Stored items
Start of Block

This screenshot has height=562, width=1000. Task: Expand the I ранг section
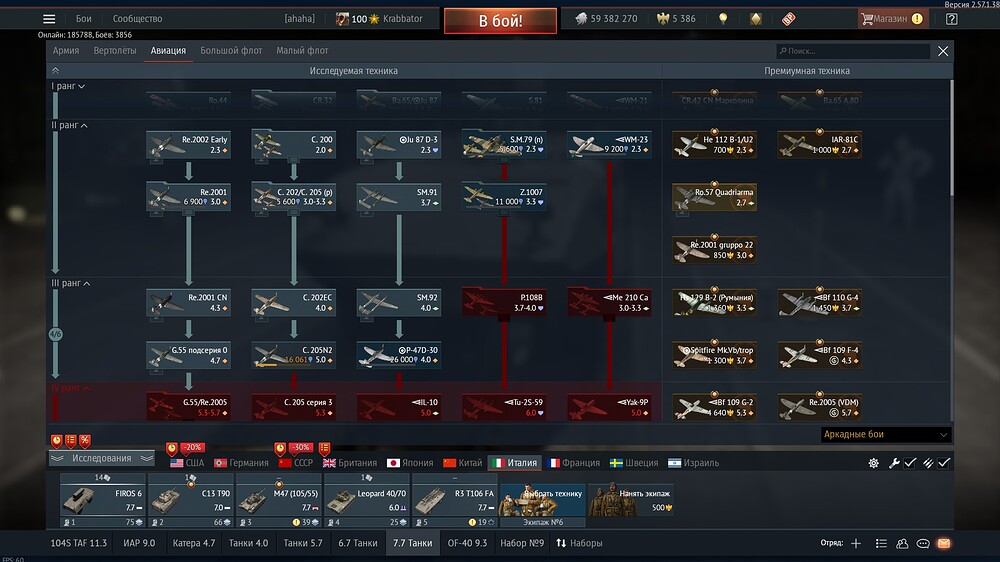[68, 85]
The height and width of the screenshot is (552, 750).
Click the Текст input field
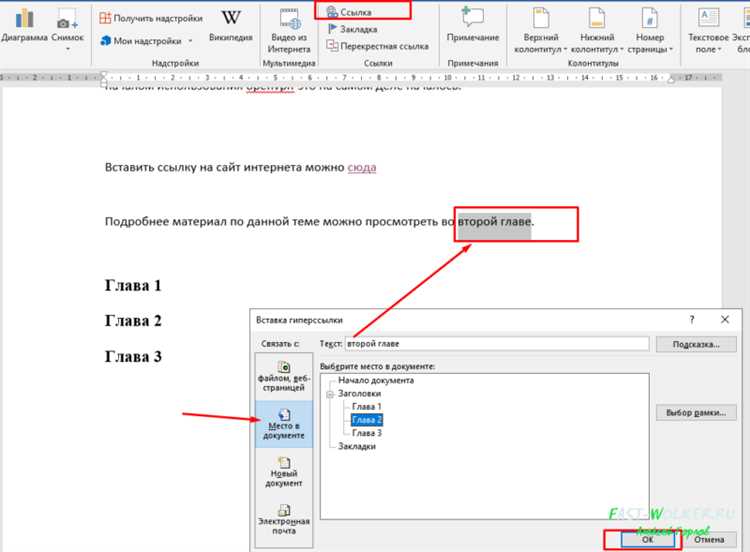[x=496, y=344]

End of Block

Directions:
Print all entries exactly. The images do not belong in the copy.

Answer for this exercise:
This screenshot has height=562, width=1000. Task: Expand the I ранг section
[68, 85]
The height and width of the screenshot is (552, 750).
Click the Текст input field
[x=496, y=344]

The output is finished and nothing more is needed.